|Measurement||Sheet: 140 x 200 cm|
|Physical description||inkjet print on paper|
First World War, 1914-1918
Item copyright: AWM Licensed copyright
Majority Rule (Memorial)
One of a series of seven prints by Cook which considers a simple premise: what would Australia be like if the Indigenous population held the majority? What would the nation look like if 97.5 per cent of Australians were Indigenous and only 2.5 per cent were non-indigenous? Based within this hypothetical world, the seven works play out different scenarios in a variety of significant locations around Australia.
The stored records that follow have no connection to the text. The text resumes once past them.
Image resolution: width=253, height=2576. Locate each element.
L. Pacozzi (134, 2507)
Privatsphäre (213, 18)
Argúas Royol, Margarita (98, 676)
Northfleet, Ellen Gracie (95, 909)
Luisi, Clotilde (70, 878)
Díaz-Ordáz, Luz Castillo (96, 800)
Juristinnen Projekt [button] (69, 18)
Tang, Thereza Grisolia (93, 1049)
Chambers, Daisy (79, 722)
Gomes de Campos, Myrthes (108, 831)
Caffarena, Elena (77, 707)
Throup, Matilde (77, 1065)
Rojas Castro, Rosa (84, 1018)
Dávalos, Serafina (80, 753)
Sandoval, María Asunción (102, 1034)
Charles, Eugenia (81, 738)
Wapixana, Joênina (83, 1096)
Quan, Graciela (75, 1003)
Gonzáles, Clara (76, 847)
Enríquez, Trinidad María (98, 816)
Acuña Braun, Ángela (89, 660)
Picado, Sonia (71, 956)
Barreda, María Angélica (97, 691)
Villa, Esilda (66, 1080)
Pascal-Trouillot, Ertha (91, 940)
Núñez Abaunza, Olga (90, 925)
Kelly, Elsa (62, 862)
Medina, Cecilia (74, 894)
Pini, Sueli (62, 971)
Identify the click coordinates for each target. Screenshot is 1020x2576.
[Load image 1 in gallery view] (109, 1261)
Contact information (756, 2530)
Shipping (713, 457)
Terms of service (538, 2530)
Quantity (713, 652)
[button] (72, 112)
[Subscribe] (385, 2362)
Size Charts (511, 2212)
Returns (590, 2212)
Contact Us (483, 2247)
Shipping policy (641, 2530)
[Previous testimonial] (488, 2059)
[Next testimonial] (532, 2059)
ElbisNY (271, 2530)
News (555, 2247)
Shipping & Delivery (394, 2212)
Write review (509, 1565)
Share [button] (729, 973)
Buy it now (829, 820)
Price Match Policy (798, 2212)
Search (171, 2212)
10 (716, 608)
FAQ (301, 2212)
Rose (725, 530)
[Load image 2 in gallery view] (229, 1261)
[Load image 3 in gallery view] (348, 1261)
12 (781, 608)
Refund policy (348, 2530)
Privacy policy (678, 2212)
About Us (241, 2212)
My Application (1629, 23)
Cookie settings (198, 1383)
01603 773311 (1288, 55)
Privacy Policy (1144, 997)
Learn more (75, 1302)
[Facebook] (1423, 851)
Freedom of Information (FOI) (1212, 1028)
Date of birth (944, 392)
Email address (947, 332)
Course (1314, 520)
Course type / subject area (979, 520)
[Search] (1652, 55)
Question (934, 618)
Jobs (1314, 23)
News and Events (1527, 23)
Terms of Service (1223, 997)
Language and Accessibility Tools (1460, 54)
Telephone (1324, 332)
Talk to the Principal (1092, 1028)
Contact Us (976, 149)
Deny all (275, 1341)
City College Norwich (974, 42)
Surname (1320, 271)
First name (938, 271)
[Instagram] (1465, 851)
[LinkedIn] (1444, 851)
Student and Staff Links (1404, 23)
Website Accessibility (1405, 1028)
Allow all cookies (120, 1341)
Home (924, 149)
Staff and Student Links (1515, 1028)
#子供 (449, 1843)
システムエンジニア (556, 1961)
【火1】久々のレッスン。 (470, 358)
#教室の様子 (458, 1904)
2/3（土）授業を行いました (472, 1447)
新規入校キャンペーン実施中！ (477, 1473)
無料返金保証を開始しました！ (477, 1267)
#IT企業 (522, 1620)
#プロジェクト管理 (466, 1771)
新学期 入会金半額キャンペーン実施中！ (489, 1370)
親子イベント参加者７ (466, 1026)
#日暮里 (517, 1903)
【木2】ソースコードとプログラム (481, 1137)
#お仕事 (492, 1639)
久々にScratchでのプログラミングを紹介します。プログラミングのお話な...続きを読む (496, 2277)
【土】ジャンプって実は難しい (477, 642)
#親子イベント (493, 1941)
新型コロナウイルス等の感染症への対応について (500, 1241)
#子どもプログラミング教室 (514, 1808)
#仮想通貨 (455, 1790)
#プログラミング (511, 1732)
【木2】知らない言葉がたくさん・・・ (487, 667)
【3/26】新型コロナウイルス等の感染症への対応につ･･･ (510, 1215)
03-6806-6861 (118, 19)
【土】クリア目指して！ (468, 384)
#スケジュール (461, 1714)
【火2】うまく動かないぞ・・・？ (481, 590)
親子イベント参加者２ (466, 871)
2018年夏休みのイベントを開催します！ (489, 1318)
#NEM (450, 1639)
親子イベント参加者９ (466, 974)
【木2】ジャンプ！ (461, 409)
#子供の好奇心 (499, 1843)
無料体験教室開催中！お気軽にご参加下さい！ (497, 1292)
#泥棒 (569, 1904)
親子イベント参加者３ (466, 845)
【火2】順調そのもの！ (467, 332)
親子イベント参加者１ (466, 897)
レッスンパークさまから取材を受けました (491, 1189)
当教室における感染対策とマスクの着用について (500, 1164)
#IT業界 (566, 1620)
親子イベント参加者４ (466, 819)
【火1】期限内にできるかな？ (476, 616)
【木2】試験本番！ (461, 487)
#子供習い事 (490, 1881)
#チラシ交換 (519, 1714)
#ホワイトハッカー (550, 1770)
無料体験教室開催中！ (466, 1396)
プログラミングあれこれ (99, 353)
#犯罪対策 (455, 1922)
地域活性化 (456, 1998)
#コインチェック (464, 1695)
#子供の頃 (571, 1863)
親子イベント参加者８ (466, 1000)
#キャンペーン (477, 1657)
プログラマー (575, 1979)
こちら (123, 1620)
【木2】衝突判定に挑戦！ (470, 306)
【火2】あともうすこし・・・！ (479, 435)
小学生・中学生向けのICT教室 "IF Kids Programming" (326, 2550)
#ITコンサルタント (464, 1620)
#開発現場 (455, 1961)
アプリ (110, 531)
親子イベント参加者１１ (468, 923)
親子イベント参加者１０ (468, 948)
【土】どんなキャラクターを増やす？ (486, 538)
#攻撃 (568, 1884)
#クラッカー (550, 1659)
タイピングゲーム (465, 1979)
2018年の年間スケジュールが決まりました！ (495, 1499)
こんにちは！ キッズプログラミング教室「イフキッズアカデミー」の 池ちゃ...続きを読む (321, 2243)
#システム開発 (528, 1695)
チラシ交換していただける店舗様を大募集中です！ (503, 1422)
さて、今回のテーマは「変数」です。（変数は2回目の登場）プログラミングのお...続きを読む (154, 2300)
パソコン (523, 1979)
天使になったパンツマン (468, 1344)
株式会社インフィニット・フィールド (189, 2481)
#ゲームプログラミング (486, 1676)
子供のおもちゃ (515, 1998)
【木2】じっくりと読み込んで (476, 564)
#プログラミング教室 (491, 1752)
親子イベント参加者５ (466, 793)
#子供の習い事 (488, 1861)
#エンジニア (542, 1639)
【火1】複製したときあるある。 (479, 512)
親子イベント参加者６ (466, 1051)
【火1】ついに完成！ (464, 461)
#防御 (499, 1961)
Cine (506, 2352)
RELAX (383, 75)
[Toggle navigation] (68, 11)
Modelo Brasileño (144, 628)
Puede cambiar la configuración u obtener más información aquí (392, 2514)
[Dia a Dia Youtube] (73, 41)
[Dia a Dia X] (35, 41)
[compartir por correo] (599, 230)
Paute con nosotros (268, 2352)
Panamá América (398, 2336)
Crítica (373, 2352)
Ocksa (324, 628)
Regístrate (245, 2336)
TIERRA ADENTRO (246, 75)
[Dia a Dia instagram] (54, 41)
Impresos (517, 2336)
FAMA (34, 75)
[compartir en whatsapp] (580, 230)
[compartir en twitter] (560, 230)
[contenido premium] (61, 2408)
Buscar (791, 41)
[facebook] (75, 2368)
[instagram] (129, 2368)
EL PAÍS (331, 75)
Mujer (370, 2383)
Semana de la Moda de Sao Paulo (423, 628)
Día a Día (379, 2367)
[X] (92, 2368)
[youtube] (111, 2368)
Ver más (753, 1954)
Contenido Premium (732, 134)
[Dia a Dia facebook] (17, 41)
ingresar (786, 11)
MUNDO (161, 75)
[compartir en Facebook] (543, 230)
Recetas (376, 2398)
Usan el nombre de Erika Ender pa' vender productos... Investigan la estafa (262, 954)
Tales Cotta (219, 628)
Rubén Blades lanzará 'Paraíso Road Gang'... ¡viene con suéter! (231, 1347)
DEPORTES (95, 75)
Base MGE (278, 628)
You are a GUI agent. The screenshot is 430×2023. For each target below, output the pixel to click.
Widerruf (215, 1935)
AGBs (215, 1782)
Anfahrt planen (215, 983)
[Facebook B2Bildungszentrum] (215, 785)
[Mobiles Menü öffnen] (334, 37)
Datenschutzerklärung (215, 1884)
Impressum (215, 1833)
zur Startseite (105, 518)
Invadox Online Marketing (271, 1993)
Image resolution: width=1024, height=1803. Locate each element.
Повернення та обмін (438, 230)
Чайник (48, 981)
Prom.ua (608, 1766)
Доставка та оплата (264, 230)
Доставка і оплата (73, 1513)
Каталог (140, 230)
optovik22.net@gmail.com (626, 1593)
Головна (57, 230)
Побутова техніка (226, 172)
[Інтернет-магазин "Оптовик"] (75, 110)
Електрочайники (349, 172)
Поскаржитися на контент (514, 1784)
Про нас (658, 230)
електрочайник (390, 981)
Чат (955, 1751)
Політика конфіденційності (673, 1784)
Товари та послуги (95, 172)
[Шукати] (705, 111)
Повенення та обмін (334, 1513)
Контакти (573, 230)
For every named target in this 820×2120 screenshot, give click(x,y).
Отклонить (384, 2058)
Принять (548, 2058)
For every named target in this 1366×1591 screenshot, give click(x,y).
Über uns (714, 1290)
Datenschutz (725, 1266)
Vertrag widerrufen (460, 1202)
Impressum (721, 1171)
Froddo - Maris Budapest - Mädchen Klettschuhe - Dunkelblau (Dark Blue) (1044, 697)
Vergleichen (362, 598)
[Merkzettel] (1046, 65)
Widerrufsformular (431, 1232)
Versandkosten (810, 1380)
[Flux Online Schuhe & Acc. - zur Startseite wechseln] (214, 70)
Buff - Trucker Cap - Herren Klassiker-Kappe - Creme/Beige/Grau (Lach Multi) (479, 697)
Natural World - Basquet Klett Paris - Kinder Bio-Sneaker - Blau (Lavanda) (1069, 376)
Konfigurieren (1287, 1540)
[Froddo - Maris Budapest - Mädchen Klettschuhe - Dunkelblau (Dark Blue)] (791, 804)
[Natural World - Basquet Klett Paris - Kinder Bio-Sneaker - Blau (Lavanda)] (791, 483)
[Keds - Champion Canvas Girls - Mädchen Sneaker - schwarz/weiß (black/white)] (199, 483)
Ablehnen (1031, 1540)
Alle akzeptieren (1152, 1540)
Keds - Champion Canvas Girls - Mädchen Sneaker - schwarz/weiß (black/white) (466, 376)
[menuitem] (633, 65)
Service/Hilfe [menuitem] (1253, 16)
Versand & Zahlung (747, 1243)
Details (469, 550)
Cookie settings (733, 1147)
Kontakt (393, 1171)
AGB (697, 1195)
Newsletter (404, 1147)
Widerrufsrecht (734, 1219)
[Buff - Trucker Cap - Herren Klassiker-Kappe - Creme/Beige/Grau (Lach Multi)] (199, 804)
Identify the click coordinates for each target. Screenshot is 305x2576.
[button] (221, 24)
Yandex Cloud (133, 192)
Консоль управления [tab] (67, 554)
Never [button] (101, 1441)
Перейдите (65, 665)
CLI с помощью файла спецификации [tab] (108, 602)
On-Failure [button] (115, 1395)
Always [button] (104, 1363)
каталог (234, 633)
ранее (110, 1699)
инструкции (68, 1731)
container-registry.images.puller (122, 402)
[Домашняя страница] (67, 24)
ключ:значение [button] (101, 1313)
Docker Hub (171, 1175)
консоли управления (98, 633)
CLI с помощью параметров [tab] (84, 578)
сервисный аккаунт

Of the seven images, "Majority Rule (Memorial)" explores the legacy of Indigenous military service in Australia, and reasserts its contemporary legacy. It is composed of dreamlike image of Brisbane’s well-known Shrine of Remembrance, populated by an Indigenous figure ascending and descending the staircases. The figure portrays an archetypal businessman dressed in a suit and bowler hat, he pays homage to surrealist master Rene Magritte, as the scene shifts between reality and illusion (Magritte (1898 -1967) was a well-known Belgian artist,who gained a reputation for challenging the audience’s perception of reality by placing familiar everyday objects in unfamiliar spaces). Overall, it presents a work that is at once a playful reconstruction of history, albeit posing a more serious question to the audience of considering how we have acknowledged our Indigenous people for their wartime service. The central figure is photographed with his head bowed in a simple yet symbolic gesture of commemoration.